Das Rätsel beginnt sich etwas zu lichten, wenn man weiß, dass Museumsgründer Peter Reisner das Gerät 1985 als landwirtschaftliche Gerätschaft erwarb. Als Vorrichtung, mit der man, so die Erzählung des alten, unverheirateten Bauern, der ihm das Ding überließ, in der Zeit nach dem Zweiten Weltkrieg Kartoffelkäfergift verblasen habe. Auf die Erkenntnis, dass es sich dabei eigentlich um ein Gerät zur Staubentfernung handelte, sei er, so Reisner, erst durch eine Fernsehsendung gekommen, in der ein ähnliches Modell zu sehen war. „Leider ist das auch schon etliche Jahre her und ich hatte zu spät eingeschaltet und daher nicht mehr mitbekommen, wann, wo und von wem diese Geräte hergestellt wurden.“
Immerhin kann man davon ausgehen, dass das Gerät ursprünglich als echter Sauger ausgelegt war und erst später zum Bläser umgebaut wurde. Schließlich ist da ja die Auffangvorrichtung, die dem Aussehen nach sicher schon ursprünglich vorhanden war und später dann einfach als Behältnis für das Kartoffelkäfergift diente.

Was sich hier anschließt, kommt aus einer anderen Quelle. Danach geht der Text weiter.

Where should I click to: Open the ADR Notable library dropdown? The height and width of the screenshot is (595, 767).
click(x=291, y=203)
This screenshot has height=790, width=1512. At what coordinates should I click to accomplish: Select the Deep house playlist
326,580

Von dem fand sich, als man das Gerät für das Bauernhofmuseum aufbereitete, glücklicherweise nichts mehr, dafür eine ganze Menge an Konfettis: Offenbar gab es in der Lebensgeschichte des Staubsaugers noch eine weitere Karrierestation als Konfettiwurfmaschine bei Faschingsumzügen. Mehr über den Ursprung herauszubekommen, ist aber selbst übers Internet, mit dem man sonst mittlerweile ja fast alles findet, schwierig. Immerhin so viel: Eine annähernd vergleichbare Konstruktion hat das Technikmuseum in Wien und eine Nachfrage dort ergab, dass man auch die Herstellungszeit des Rohrdorfer Geräts wegen des Handbetriebs um die Jahrhundertwende oder kurz davor legen würde.

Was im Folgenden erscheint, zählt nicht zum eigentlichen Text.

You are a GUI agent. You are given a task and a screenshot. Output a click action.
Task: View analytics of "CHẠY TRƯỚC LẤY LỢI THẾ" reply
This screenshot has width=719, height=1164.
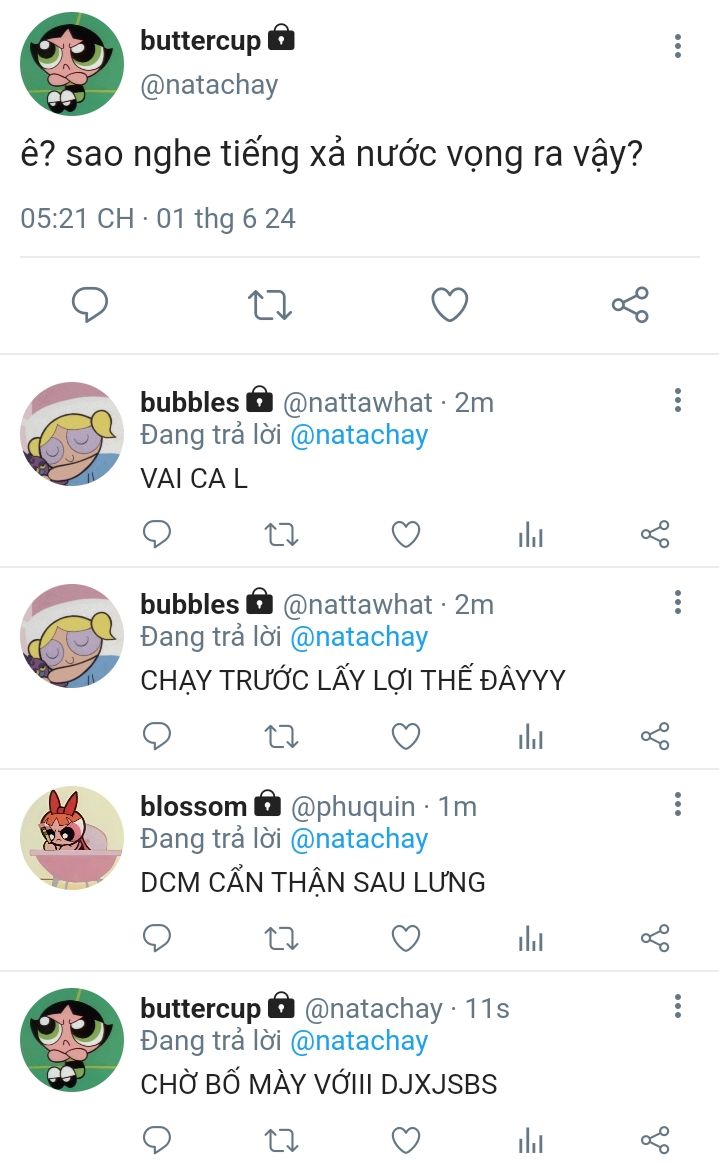coord(531,736)
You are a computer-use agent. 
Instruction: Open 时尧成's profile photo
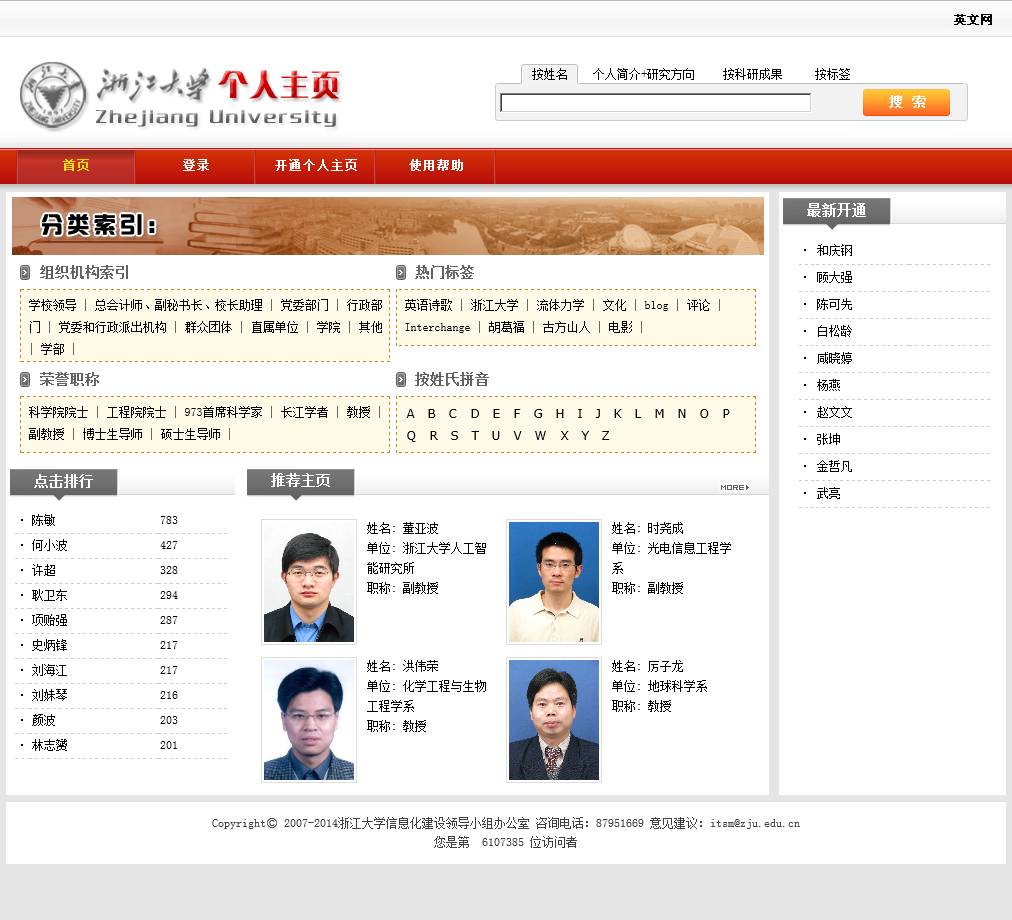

Angeschafft vermutlich als Statussymbol von irgendeinem großbürgerlichen Haushalt. Wie es von dort letztlich zu dem Bauernhof kam, ist leider nicht mehr herauszubekommen. Eins aber steht zweifelsfrei fest: In Rohrdorf kann man sich auf jeden Fall rühmen, mit Sicherheit das einzige Bauernhausmuseum in ganz Europa zu sein, das einen staubsaugenden Kartoffelkäfergiftbläser hat, der im Bedarfsfall auch noch als Konfettiwurfmaschine dienen könnte.